Jueves, 26 de febrero de 2026.- Desde hoy 70.000 familias vulnerables más en todo el país vuelven a estar en peligro de enfrentarse a un desahucio sin alternativa habitacional. El Congreso ha votado hoy en contra de la convalidación del Real Decreto, aprobado por el Gobierno en febrero, para prorrogar la moratoria de desahucios de personas y familias vulnerables.
Las formaciones políticas que se han opuesto a esta medida de mínimos han sido Partido Popular, Vox, Junts per Catalunya y UPN.
Desde las organizaciones sociales de la plataforma #NiUnDesahucioMás denunciamos que no estamos ante un debate técnico o coyuntural: estamos ante una decisión política con consecuencias sociales directas y previsibles. Estas cuatro formaciones han votado hoy a favor de que aumenten los desahucios de familias vulnerables, basándose en bulos sobre la ocupación ampliamente desmentidos y sin apoyo en datos reales.
La finalización de la moratoria, unida a la ausencia de medidas preventivas como la prórroga extraordinaria de los contratos de arrendamiento que vencen en los próximos meses, abre la puerta a una nueva ola de desahucios perfectamente evitable, en un contexto marcado por el encarecimiento extremo del alquiler, la falta de vivienda pública, asequible y social más el colapso de los sistemas de protección social y habitacional.
Resulta inaceptable que, en una situación de emergencia social ampliamente diagnosticada, se deje caer un instrumento mínimo de contención sin ofrecer ninguna alternativa real.
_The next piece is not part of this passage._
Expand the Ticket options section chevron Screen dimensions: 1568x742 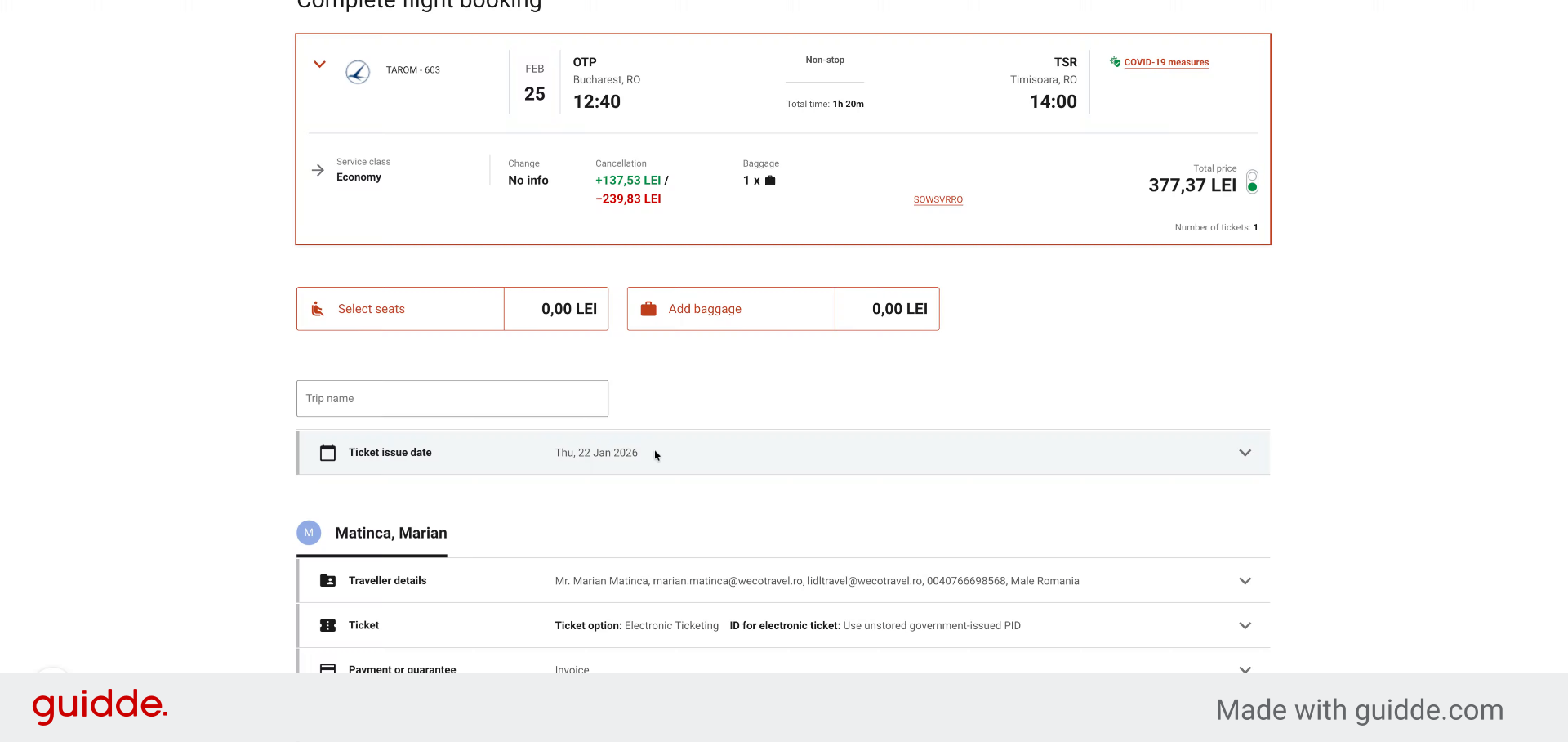pos(1245,625)
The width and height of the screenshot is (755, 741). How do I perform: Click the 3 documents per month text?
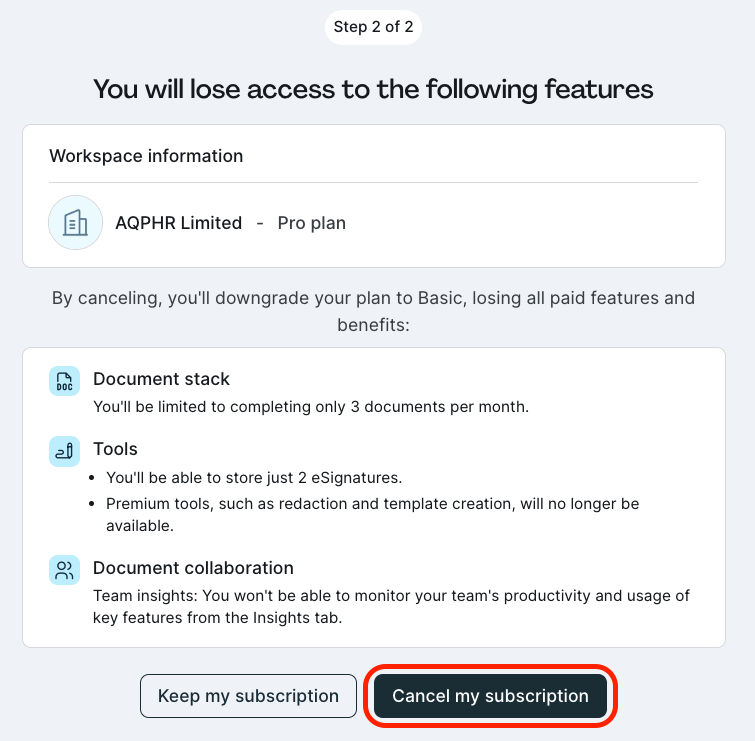coord(311,407)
La moratoria antidesahucios no resolvía el problema estructural de la vivienda, pero evitaba un daño inmediato, masivo y conocido. Retirarla sin sustituirla por otra medida equivale a asumir como inevitable la expulsión residencial de miles de personas.
En definitiva, estos cuatro partidos (PP – VOX- JUNTS – UPN) se alinean y adoptan un pacto implícito con los postulados que entienden la protección social como un vestigio a erradicar y que trabaja en contra del derecho a la vivienda reconocido en los tratados de Derechos Humanos.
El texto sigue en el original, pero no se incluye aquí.